Prefeito de 75 anos teve que se deslocar 131 km, até Itabaiana, para prestar boletim de ocorrência

A população do Município de Canhoba – distante 116 km da Capital sergipana – amanheceu neste domingo, 23, chocada com a ousadia dos bandidos da região do Leste Sergipano, ao saber do assalto à fazenda do próprio prefeito da cidade, Manoel Messias Hora Guimarães, conhecido como Manoel Arroz.

Por volta de 6h da manhã, cinco assaltantes armados invadiram a fazenda – localizada na entrada do Povoado Sítios Novos em Canhoba – com o objetivo de assaltá-la. Achando pouco, os meliantes ainda fizeram a família do prefeito – esposa, filho, nora e caseiro – reféns, por cerca de uma hora e meia, de acordo com o vereador do município Alberto Guimarães, que é sobrinho de Manoel Arroz.

Os assaltantes roubaram vários pertences dos familiares do prefeito e ainda quebraram armários e portas em busca de mais objetos de valor. Entre populares, ainda correu a informação que Manoel teria sido agredido, contudo, o vereador Alberto e o filho do prefeito, Márcio Guimarães, desmentiram a informação. “Graças a Deus está tudo em ordem. Só tivemos pressão psicológica mesmo. Eu estava na hora na fazenda”, diz Márcio.

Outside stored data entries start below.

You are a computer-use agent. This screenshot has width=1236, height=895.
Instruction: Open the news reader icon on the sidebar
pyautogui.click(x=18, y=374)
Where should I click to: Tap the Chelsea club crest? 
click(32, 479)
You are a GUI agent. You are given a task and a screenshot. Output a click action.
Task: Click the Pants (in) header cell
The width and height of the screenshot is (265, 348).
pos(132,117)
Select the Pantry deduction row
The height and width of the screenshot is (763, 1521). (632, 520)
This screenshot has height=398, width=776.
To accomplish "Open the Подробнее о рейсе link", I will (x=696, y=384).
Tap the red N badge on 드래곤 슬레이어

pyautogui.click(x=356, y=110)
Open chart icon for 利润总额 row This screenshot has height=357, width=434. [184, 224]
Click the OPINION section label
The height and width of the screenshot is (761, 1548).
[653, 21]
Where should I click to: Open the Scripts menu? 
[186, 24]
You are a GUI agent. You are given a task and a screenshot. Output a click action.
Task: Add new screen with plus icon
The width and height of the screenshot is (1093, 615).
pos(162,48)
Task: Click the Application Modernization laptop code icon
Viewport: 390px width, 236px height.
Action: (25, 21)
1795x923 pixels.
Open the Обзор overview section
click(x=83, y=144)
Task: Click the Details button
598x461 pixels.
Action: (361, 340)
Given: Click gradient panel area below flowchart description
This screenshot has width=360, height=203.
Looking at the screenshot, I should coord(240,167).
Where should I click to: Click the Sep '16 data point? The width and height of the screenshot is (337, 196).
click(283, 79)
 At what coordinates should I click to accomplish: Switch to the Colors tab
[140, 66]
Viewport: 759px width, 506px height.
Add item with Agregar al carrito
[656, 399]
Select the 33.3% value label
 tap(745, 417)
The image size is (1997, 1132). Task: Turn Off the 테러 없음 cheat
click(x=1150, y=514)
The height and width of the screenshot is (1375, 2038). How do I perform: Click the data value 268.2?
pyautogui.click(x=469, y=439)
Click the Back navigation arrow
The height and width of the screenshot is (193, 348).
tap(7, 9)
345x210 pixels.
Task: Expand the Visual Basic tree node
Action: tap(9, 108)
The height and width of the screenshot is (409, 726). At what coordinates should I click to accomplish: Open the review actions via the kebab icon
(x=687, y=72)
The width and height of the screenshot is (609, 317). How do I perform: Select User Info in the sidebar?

“Não fizeram nada com ele (o prefeito). Só o caseiro da fazenda que foi agredido. Ele recebeu umas coronhadas das armas dos assaltantes. Claro, o sofrimento psicológico da família foi muito grande. Minha tia mesmo já está sofrendo problemas de saúde, imagine passando por uma situação dessa”, relata o vereador Alberto.

CARÊNCIA NAS DELEGACIAS
Para completar a situação, o prefeito de 75 anos, juntamente com familiares, teve que se deslocar até Itabaiana, visto que na cidade de Canhoba – bem como as cidades vizinhas, a exemplo de Propriá, Aquidabã, Cedro de São João – a delegacia não tem delegado e sequer escrivão para os cidadãos prestarem queixa no final de semana.

Bandidos invadiram fazenda do prefeito às 6 da manhã  (crédito: divulgação)

“Ele (Manoel) se deslocou até Itabaiana para fazer o registro do ocorrido, caso contrário, teria que esperar oito dias, pois, em Canhoba, só se presta queixa dia de quinta-feira. Em Propriá também não tinha ninguém para fazer o boletim de ocorrência. Por volta das 15h, eles ainda estavam lá em Itabaiana, na delegacia”, relata Alberto.

O vereador chama a atenção para a carência de policiamento de Canhoba. “A falta de segurança no Estado é grande. Não temos segurança. Na delegacia, só ficam dois policiais para uma cidade que tem entre cinco e seis mil habitantes. Para tentar prender os assaltantes, eles tiveram que entrar em contato com as delegacias circunvizinhas. Foi aí que fecharam o cerco e conseguiram prender um assaltante, que no caso era o motorista da ação”, afirma.